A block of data
_ _ _

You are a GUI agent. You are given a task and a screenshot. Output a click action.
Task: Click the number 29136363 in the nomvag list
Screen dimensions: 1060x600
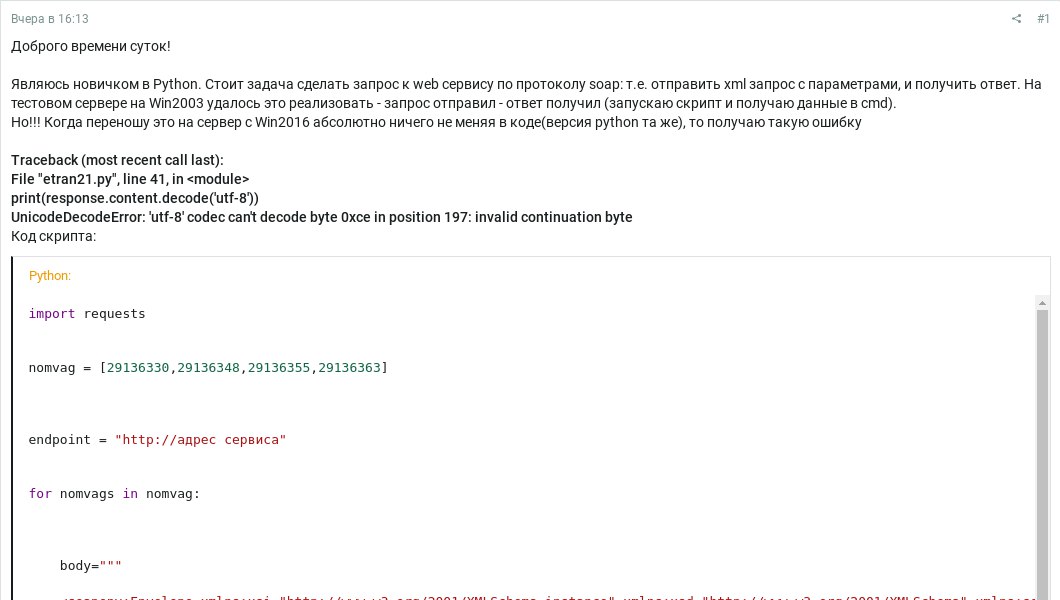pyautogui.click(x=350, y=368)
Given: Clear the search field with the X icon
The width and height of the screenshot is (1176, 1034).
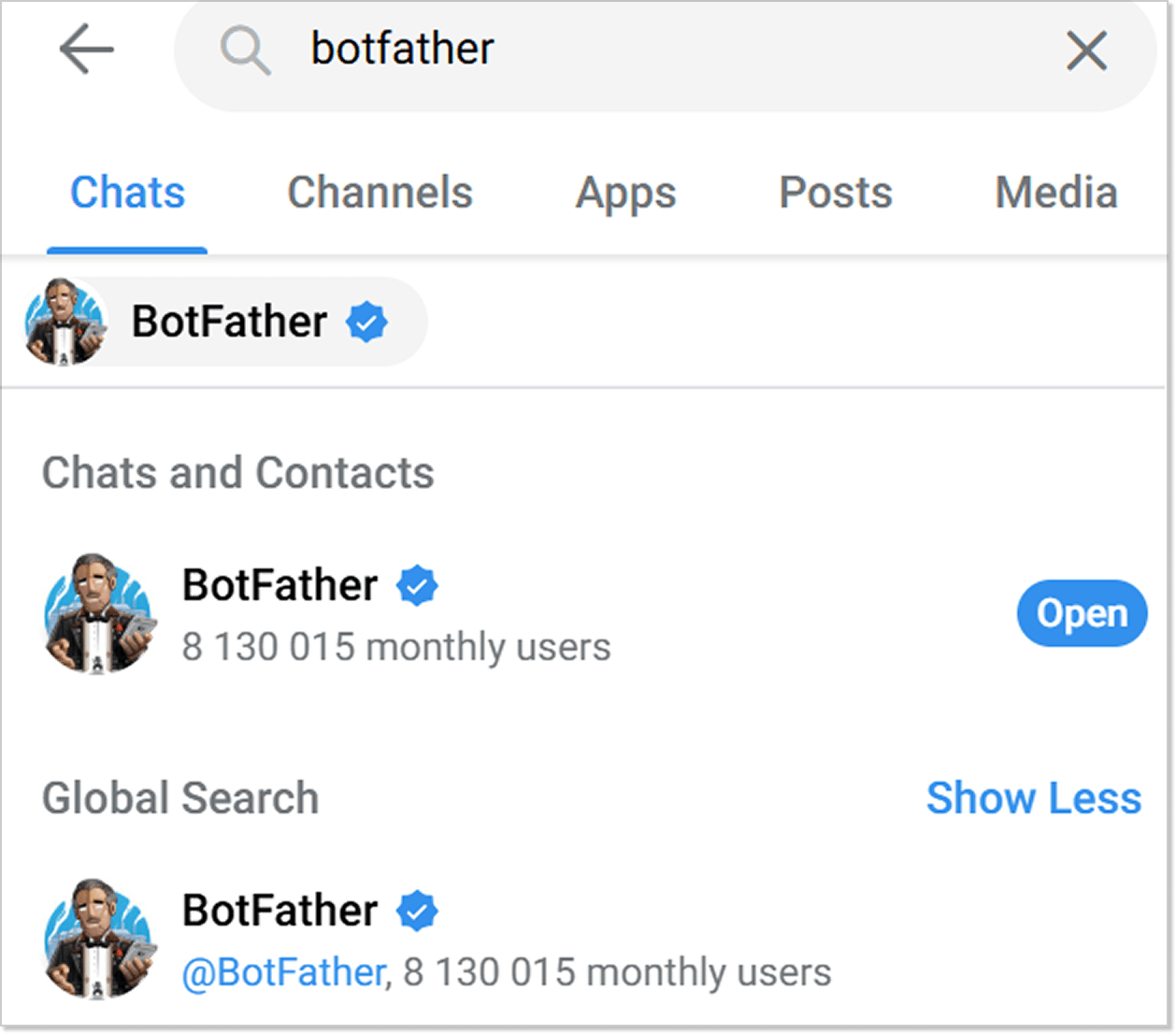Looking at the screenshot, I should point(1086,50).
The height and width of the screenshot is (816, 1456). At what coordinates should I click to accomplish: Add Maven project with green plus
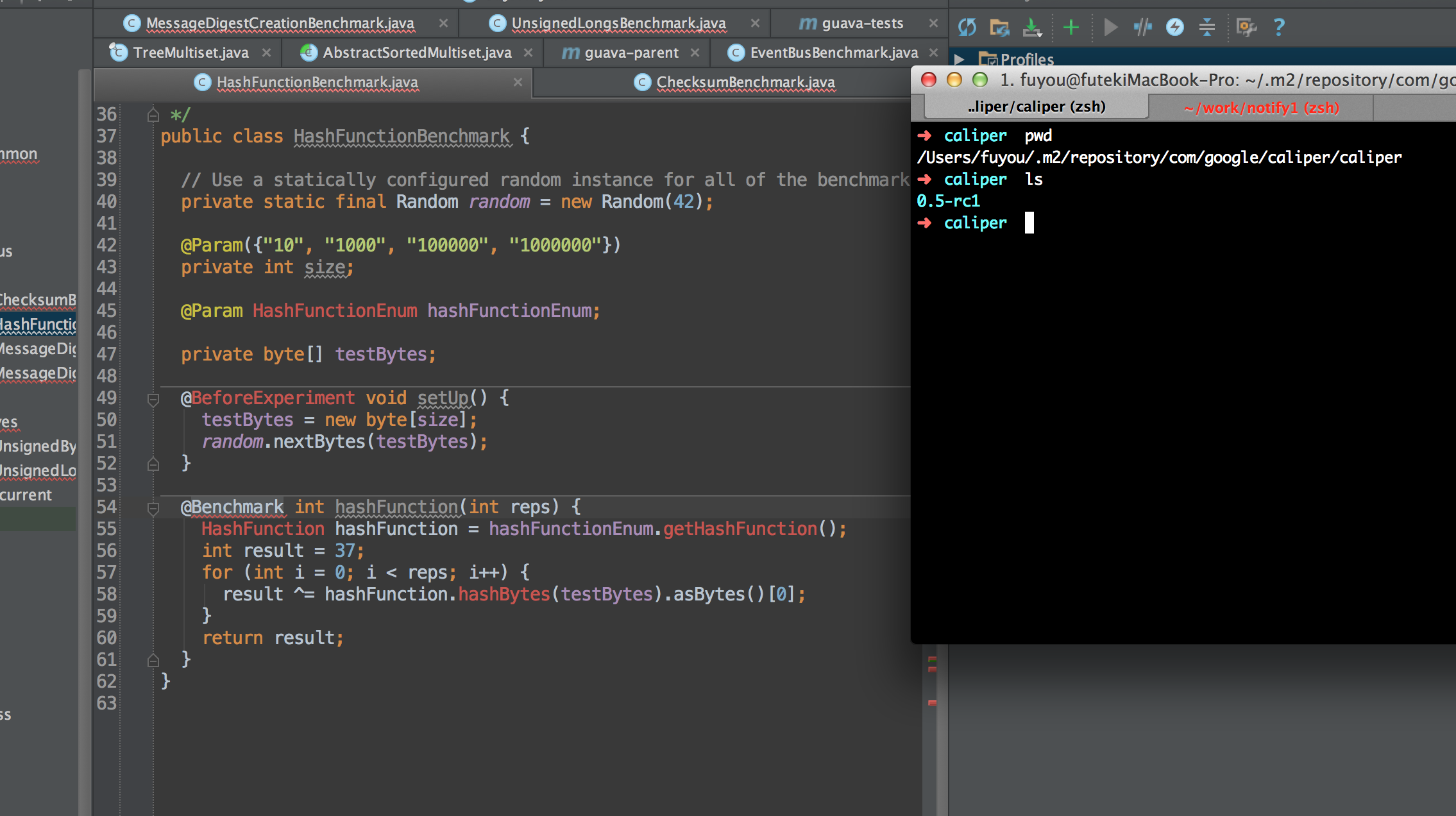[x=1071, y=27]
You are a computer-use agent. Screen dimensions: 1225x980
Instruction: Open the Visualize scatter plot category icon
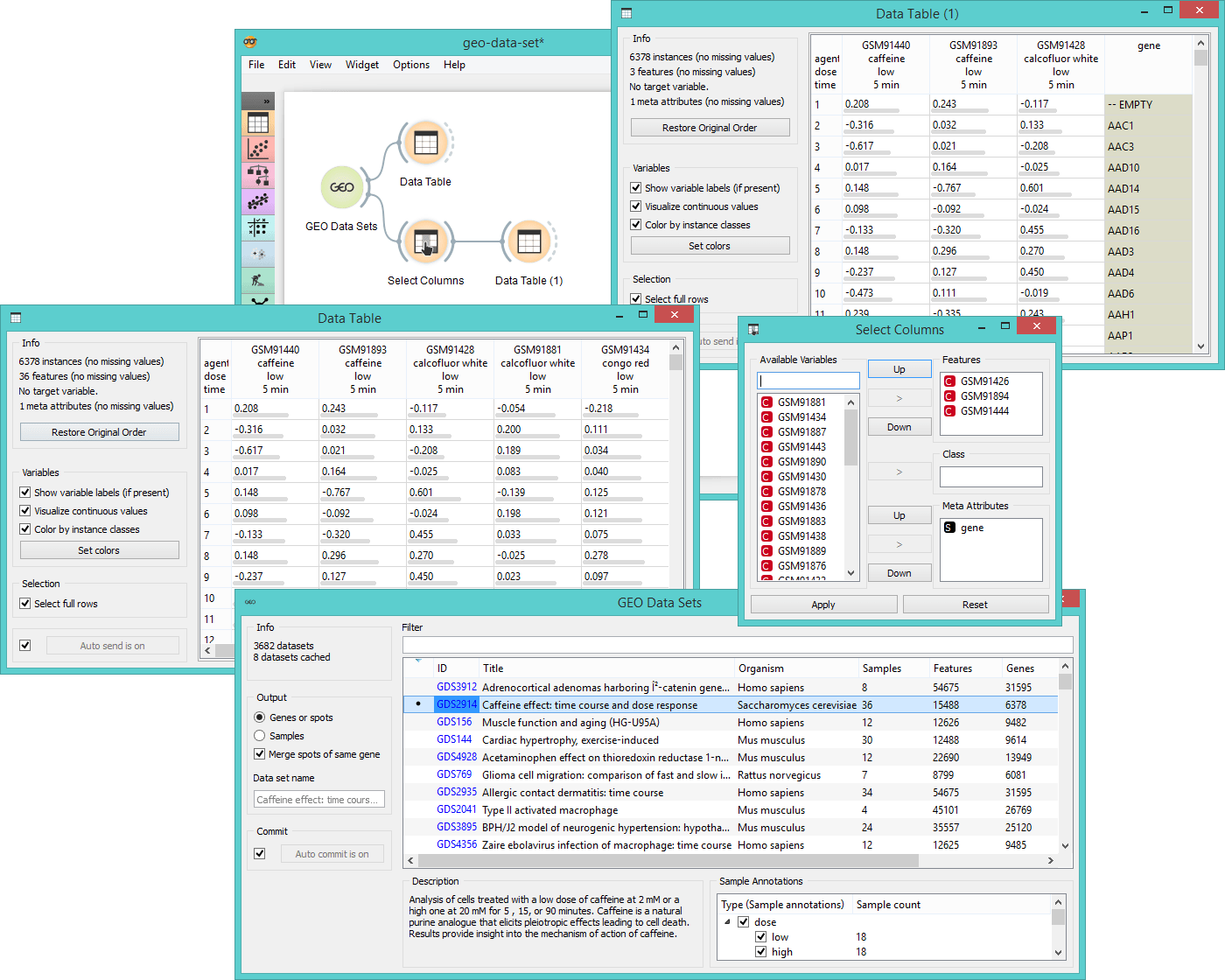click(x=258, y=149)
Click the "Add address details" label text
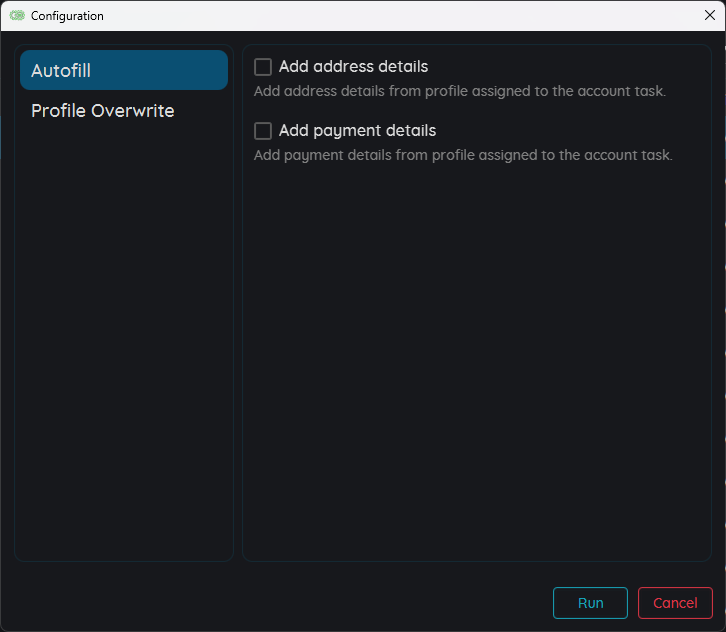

_ _ _

Exercise aim
In the part of the material that opens with the line containing "Given: Clear the search field with the X icon" and runs to the end of the material, swap "search field" for "filter box" and write that part out again with nothing else changed. Leave the pictures out.

Task answer
Given: Clear the filter box with the X icon
The width and height of the screenshot is (1176, 1034).
Looking at the screenshot, I should point(1086,50).
The height and width of the screenshot is (816, 1456). At what coordinates should I click to accomplish: Add Maven project with green plus
[x=1071, y=27]
You are a computer-use agent. Screen dimensions: 1225x980
Instruction: Open the Visualize scatter plot category icon
click(x=258, y=149)
Click the "Add address details" label text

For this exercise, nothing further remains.